- Your assignment -
Word for word, copy out the records given below.

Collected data
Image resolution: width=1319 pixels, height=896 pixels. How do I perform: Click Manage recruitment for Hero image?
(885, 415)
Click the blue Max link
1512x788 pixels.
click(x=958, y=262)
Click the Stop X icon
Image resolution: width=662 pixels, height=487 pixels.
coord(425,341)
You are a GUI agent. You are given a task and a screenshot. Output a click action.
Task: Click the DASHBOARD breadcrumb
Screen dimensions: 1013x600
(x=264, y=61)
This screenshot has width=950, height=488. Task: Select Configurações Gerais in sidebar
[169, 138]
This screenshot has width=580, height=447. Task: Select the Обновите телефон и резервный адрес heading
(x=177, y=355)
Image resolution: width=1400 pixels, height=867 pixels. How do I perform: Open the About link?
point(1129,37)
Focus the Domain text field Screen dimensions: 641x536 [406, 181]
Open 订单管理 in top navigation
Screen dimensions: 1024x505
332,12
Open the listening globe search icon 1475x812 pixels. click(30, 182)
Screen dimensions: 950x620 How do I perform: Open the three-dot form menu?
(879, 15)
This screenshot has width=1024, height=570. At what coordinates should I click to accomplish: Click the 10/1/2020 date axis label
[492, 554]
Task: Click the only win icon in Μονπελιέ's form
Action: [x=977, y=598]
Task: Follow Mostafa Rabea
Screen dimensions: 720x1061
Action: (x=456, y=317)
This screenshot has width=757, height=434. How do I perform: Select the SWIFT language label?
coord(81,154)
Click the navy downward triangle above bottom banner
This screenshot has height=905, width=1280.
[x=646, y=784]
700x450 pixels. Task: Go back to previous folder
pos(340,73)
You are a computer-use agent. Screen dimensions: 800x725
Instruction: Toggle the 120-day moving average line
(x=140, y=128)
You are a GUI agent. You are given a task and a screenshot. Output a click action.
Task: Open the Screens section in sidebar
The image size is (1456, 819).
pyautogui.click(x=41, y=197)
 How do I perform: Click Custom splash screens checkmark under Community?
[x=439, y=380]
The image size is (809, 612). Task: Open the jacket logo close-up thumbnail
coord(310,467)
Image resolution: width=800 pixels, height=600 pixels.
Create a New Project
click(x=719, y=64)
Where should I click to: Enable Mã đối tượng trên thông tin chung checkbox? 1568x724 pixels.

- Task output -
Image resolution: width=1319 pixels, height=896 pixels. How do I perform: Click Manage recruitment for Hero image?
(885, 415)
Click the blue Max link
1512x788 pixels.
click(x=958, y=262)
Click the Stop X icon
Image resolution: width=662 pixels, height=487 pixels.
coord(425,341)
You are a GUI agent. You are given a task and a screenshot. Output a click action.
Task: Click the DASHBOARD breadcrumb
Screen dimensions: 1013x600
(x=264, y=61)
This screenshot has width=950, height=488. Task: Select Configurações Gerais in sidebar
[169, 138]
This screenshot has width=580, height=447. Task: Select the Обновите телефон и резервный адрес heading
(x=177, y=355)
Image resolution: width=1400 pixels, height=867 pixels. How do I perform: Open the About link?
point(1129,37)
Focus the Domain text field Screen dimensions: 641x536 [406, 181]
Open 订单管理 in top navigation
Screen dimensions: 1024x505
332,12
Open the listening globe search icon 1475x812 pixels. click(30, 182)
Screen dimensions: 950x620 How do I perform: Open the three-dot form menu?
(879, 15)
This screenshot has width=1024, height=570. At what coordinates should I click to accomplish: Click the 10/1/2020 date axis label
[492, 554]
Task: Click the only win icon in Μονπελιέ's form
Action: [x=977, y=598]
Task: Follow Mostafa Rabea
Screen dimensions: 720x1061
Action: (x=456, y=317)
This screenshot has width=757, height=434. How do I perform: Select the SWIFT language label?
coord(81,154)
Click the navy downward triangle above bottom banner
This screenshot has height=905, width=1280.
[x=646, y=784]
700x450 pixels. Task: Go back to previous folder
pos(340,73)
You are a computer-use agent. Screen dimensions: 800x725
Instruction: Toggle the 120-day moving average line
(x=140, y=128)
You are a GUI agent. You are given a task and a screenshot. Output a click action.
Task: Open the Screens section in sidebar
The image size is (1456, 819).
pyautogui.click(x=41, y=197)
 How do I perform: Click Custom splash screens checkmark under Community?
[x=439, y=380]
The image size is (809, 612). Task: Open the jacket logo close-up thumbnail
coord(310,467)
Image resolution: width=800 pixels, height=600 pixels.
Create a New Project
click(x=719, y=64)
Where should I click to: Enable Mã đối tượng trên thông tin chung checkbox? 1568x724 pixels.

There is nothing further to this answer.